Фрагмент воспоминаний:
-*-*-

Сергей Абрамович Ауслендер:
Гумилев имел большое и твердое воздействие на него [Маковского]. Вообще он отличался организационными способностями и умением "наседать" на редакторов, когда это было нужно. <…>
В эту весну было особенное оживление. Собирались предварительные заседания "Аполлона". Затем мы расширяли свою платформу и переходили из "Весов" и "Золотого руна" в другие журналы. Везде появлялись стайками. Остряки говорили, что мы ходим во главе с Гумилевым, который своим видом прошибает двери, а за ним входят другие. Так, например, когда его пригласили в газету "Речь", он протащил за собою всех нас и, помню, ставил какие-то условия, чтобы в литературном отделе писали только мы. Он умел говорить с этими кадетами, ничего не понимавшими в литературе, и им импонировал. Так же мы вошли и в "Русскую мысль".
Это было веселое время завоеваний. Гумилев не любил газет, но его привлекало завоевание их только как укрепление своих позиций. <…>
Первый номер журнала вышел шикарно. В редакции были устроены выставка и банкет, на которые собрался весь тогдашний литературный и театральный свет. Кутили очень много [3; 199–200].

-*-*-

Записи данных:
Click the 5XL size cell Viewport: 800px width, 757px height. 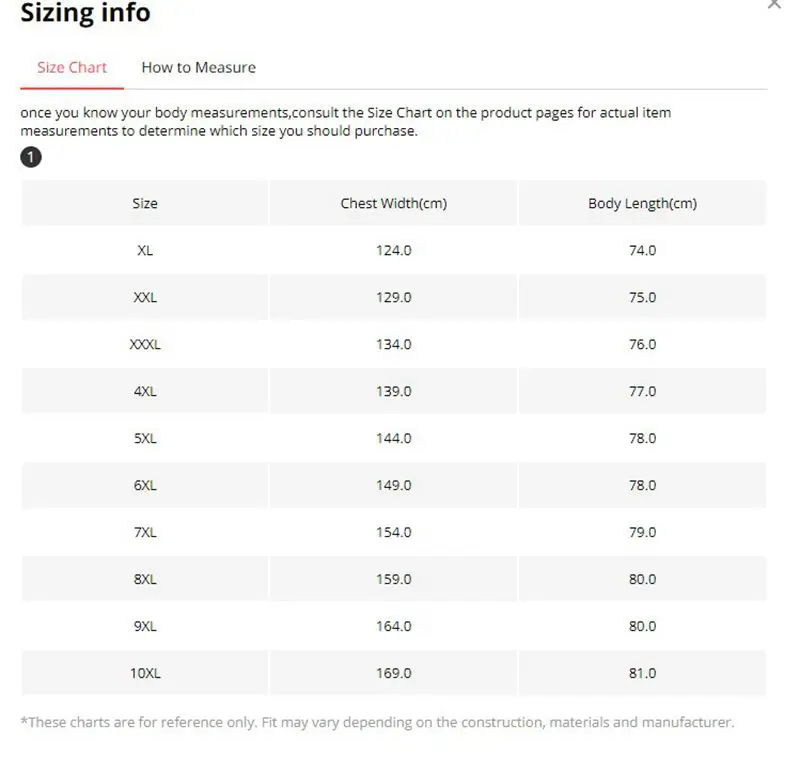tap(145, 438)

-*-*-

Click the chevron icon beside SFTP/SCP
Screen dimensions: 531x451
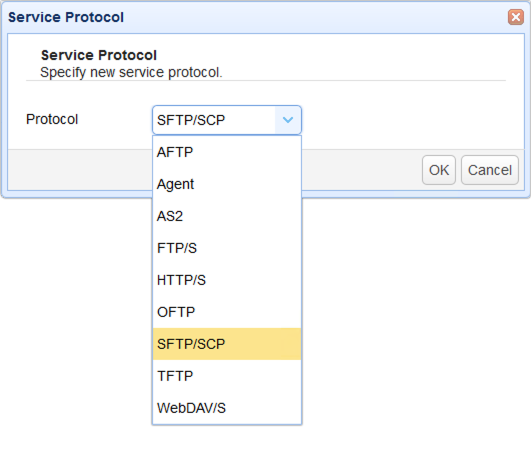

-*-*-

Задания для выполнения:
[1] Определите, соответствуют ли фрагменту воспоминаний о Гумилеве следующие утверждения: (a) Гумилев любил газеты; (b) по случаю выхода первого номера журнала в редакции устроили выставку и банкет; (c) в газете «Речь» Гумилев ставил условия, чтобы в литературном отделе писали только они. На каждое утверждение ответьте «да» или «нет» и приведите точную цитату из фрагмента, на которой основан ответ.
[2] В какое издание, согласно фрагменту воспоминаний о Гумилеве, они вошли так же, как в газету «Речь»?
[3] Напишите продолжение фрагмента воспоминаний о Гумилеве, начиная сразу после его последней фразы.
Записи никак не связаны с фрагментом воспоминаний.

Результаты заданий:
[1]
(a) Нет: «Гумилев не любил газет».
(b) Да: «В редакции были устроены выставка и банкет».
(c) Да: «ставил какие-то условия, чтобы в литературном отделе писали только мы».

[2] В «Русскую мысль».

[3]
Иоганнес фон Гюнтер:
Между прочим, открытие "Аполлона" было отпраздновано в знаменитом петербургском ресторане Кюба. Первую речь об "Аполлоне" и его верховном жреце Маковском произнес Анненский, за ним выступили два известных профессора, четвертым говорил наш милый Гумилев от имени молодых поэтов. Но так как перед этим мы опрокинули больше рюмок, чем следовало, его речь получилась немного бессвязной. После него я должен был приветствовать "Аполлон" от европейских поэтов. Из-за многих рюмок водки, перцовки, коньяка и прочего я решил последовать примеру Эдуарда Шестого и составил одну замысловатую фразу, содержавшую все, что надо было сказать. Я без устали твердил ее про себя и таким образом вышел из положения почти без позора. Я еще помнил, как подошел к Маковскому с бокалом шампанского, чтобы чокнуться с ним, – затем занавес опускается.
Очнулся я на минуту в маленькой комнате, где пили кофе, моя голова доверчиво лежала на плече Алексея Толстого, который, слегка окостенев, собирался умываться из бутылки с бенедиктином. Занавес.
Потом, в шикарном ресторане "Донон", мы сидели в баре и с Вячеславом Ивановым тяжело погрузились в теологический спор. Конец этому нелегкому дню пришел в моей "Риге", где утром Гумилев и я пили черный кофе и сельтерскую, принимая аспирин, чтобы хоть как-нибудь продрать глаза. Конечно, такие сцены были редки. Это был особый случай, когда вся молодая редакция была коллективно пьяна [9; 401].
Надежда Васильевна Войтинская:
Салонный жанр в редакции был от трех до пяти часов. Люди приходили, встречались, развлекались, иногда заходили в кабинет к Маковскому, с ним разговаривали.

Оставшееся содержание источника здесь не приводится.